Desenvolvido pelo Instituto Butantan, em parceria com o laboratório chinês Sinovac, o imunizante tem uma eficácia global de 50,38%, conforme foi divulgado nesta terça-feira (12) em coletiva de imprensa. Mesmo no limite, o número é considerado dentro do padrão aceito pela comunidade científica, pela Agência Nacional de Vigilância Sanitária (Anvisa) e pela Organização Mundial da Saúde (OMS).

Sua estratégia de divulgação não tem agradado boa parte da população e vem dando ainda mais fôlego a movimentos antivacina, segundo avaliam alguns especialistas. Para a professora Deisy Ventura, pesquisadora da Faculdade de Saúde Pública da USP e especialista em Ética e Saúde Global, o embate político em torno da vacina, incluindo o anúncio de supostas datas de início de imunização, serve apenas a anseios populistas e prejudica ações efetivas de combate à pandemia via imunização.

"O anúncio de datas tem o efeito negativo de gerar expectativas e, ao frustrá-las, desacreditar as autoridades sanitárias e empresas responsáveis quando o prazo estipulado não consegue ser cumprido", aponta.

Uma pesquisa Datafolha de dezembro mostrou que 50% da população rejeita a Coronavac, pejorativamente chamada de "vacina chinesa", enquanto imunizantes elaborados por Estados Unidos, Inglaterra e Rússia são negados por 23%, 26% e 36%, respectivamente. O número dos que pretendem participar da imunização ainda é franca maioria (73%), mas já reflete uma desconfiança crescente em torno das opções que se apresentam.

Na terça (12), após o anúncio paulista, boa parte da tropa bolsonarista, incluindo os filhos do presidente, foram às redes sociais criticar Doria e fazer ilações sobre o imunizante. O governo federal aposta desde o início no imunizante da AstraZeneca/Oxford, que será produzido no Brasil pela Fiocruz.

Para João Henrique Rafael Junior, analista de comunicação do IEA (Instituto de Estudos Avançados) da USP, a CoronaVac já era alvo de ataques, mas que os erros de comunicação do governo paulista jogaram ainda mais combustível nos grupos antivacinas.

"Antes do anúncio, houve uma série de adiamentos. Cada vez que a divulgação era adiada, isso incendiava os grupos e as redes antivacina. Os erros não começaram agora na comunicação da CoronaVac. Esses grupos estão atuando desde o primeiro semestre atacando as vacinas ainda em desenvolvimento. Sabíamos que quanto mais se aproximasse do final da pesquisa e do início da vacinação, mais esses grupos iriam dar as caras", disse.

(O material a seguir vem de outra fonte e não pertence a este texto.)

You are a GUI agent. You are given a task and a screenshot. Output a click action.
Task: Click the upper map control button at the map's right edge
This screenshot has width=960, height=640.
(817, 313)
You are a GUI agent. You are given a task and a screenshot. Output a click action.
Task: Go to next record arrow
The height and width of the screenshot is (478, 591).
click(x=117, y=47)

Para ele, a falta de transparência dificulta o combate à desinformação. "Precisamos dos dados e de transparência para que possamos apresentar todas as informações corretas quando enfrentamos as fake news ou conversamos com o público em geral. É muito prejudicial quando as informações chegam assim, de forma fragmentada", afirmou.

Já o jornalista especializado em informação científica, Carlos Orsi, explica que a comunicação científica pode cair na armadilha de não explicar devidamente as questões e acabar prejudicando a credibilidade de uma pesquisa ou instituição.

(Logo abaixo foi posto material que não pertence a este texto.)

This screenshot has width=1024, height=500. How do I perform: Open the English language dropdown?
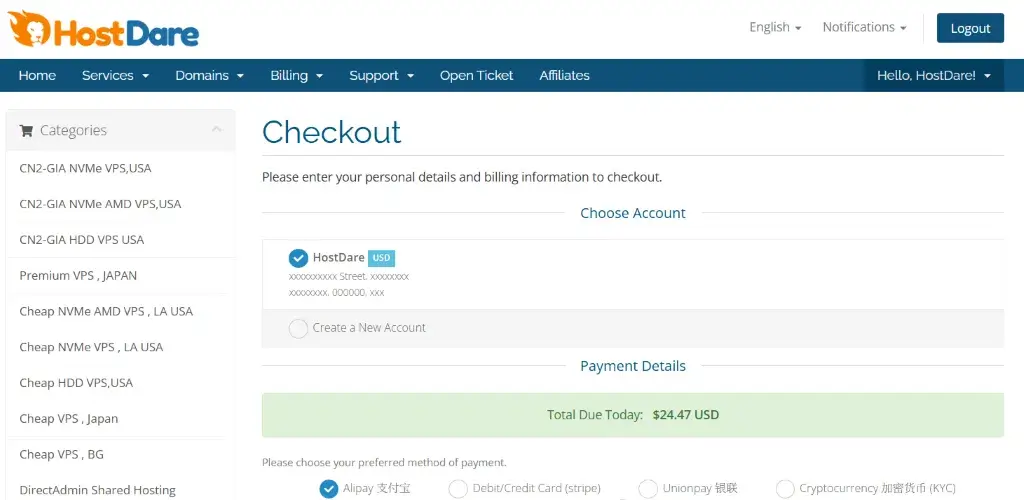(x=775, y=27)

"Se você esconde ou faz pouco caso de uma informação relevante porque tem medo que ela seja mal interpretada, sua atitude virtualmente garante que, quando ela vier a público, será mal interpretada", argumentou ele na ocasião. "No longo prazo, transparência é a única forma de sustentar credibilidade. Isto não é controverso. É um fato bem estabelecido", finaliza.